▸ Problem description: A stretch of the entries below is to be set down exactly, running from the line with "법적고지 (71, 2470)" through the line with "이용약관 (25, 2470)", both included, and no other line.

▸ Records for the exercise:
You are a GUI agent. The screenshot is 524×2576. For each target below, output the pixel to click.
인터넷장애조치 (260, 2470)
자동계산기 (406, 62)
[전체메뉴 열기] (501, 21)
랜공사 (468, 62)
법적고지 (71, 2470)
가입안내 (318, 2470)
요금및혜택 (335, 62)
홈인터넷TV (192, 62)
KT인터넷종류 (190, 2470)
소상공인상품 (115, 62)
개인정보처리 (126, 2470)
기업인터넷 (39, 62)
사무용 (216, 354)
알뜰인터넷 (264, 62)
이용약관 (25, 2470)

==

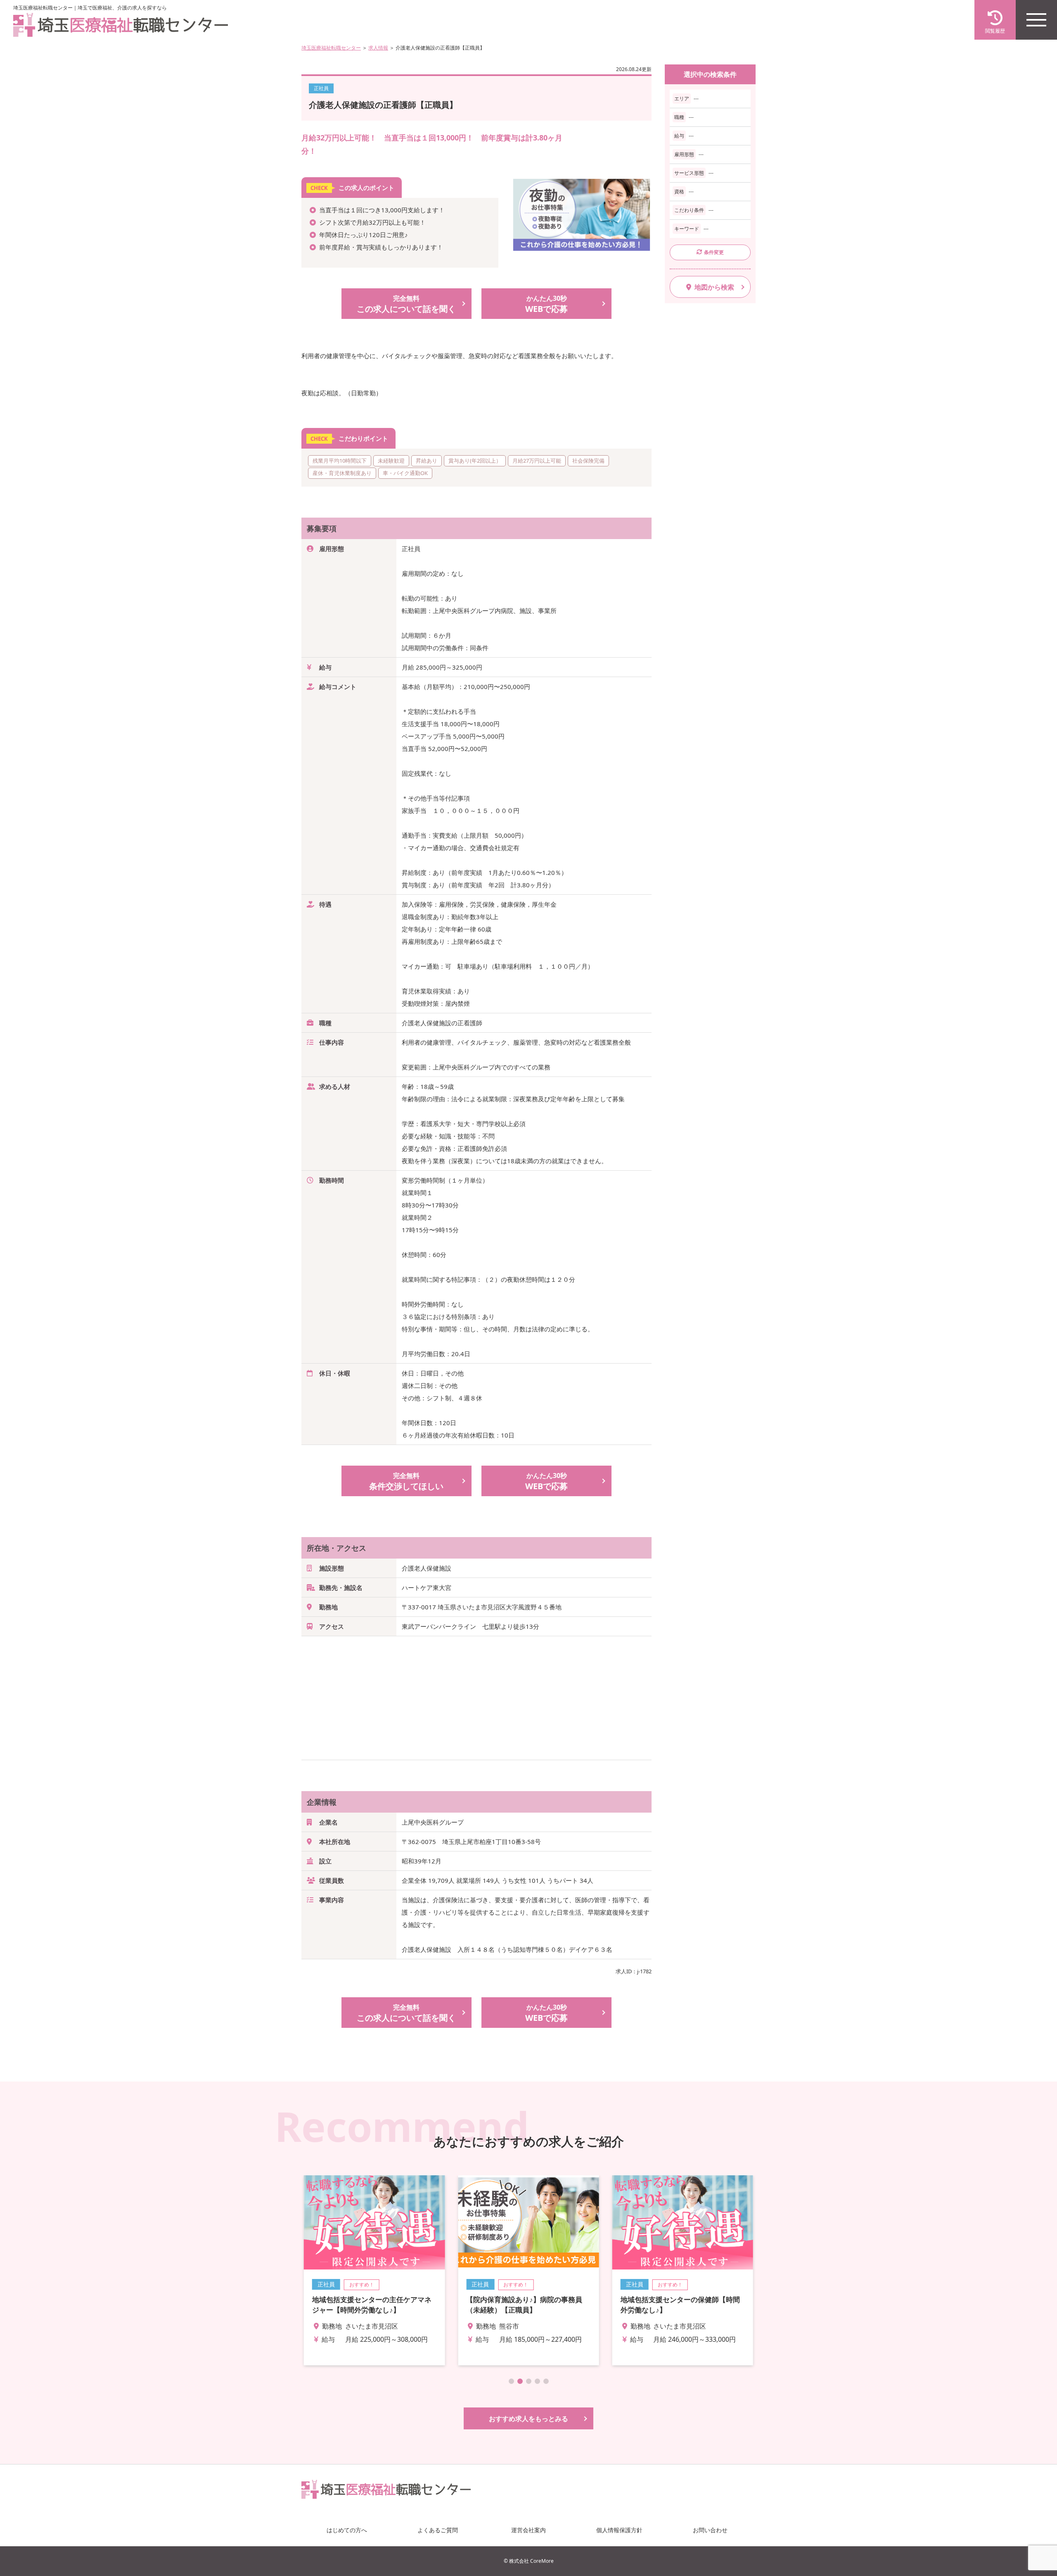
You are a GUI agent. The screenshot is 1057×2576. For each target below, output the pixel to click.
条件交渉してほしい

▸ Solution for this exercise:
법적고지 (71, 2470)
가입안내 (318, 2470)
요금및혜택 (335, 62)
홈인터넷TV (192, 62)
KT인터넷종류 (190, 2470)
소상공인상품 (115, 62)
개인정보처리 (126, 2470)
기업인터넷 (39, 62)
사무용 (216, 354)
알뜰인터넷 (264, 62)
이용약관 (25, 2470)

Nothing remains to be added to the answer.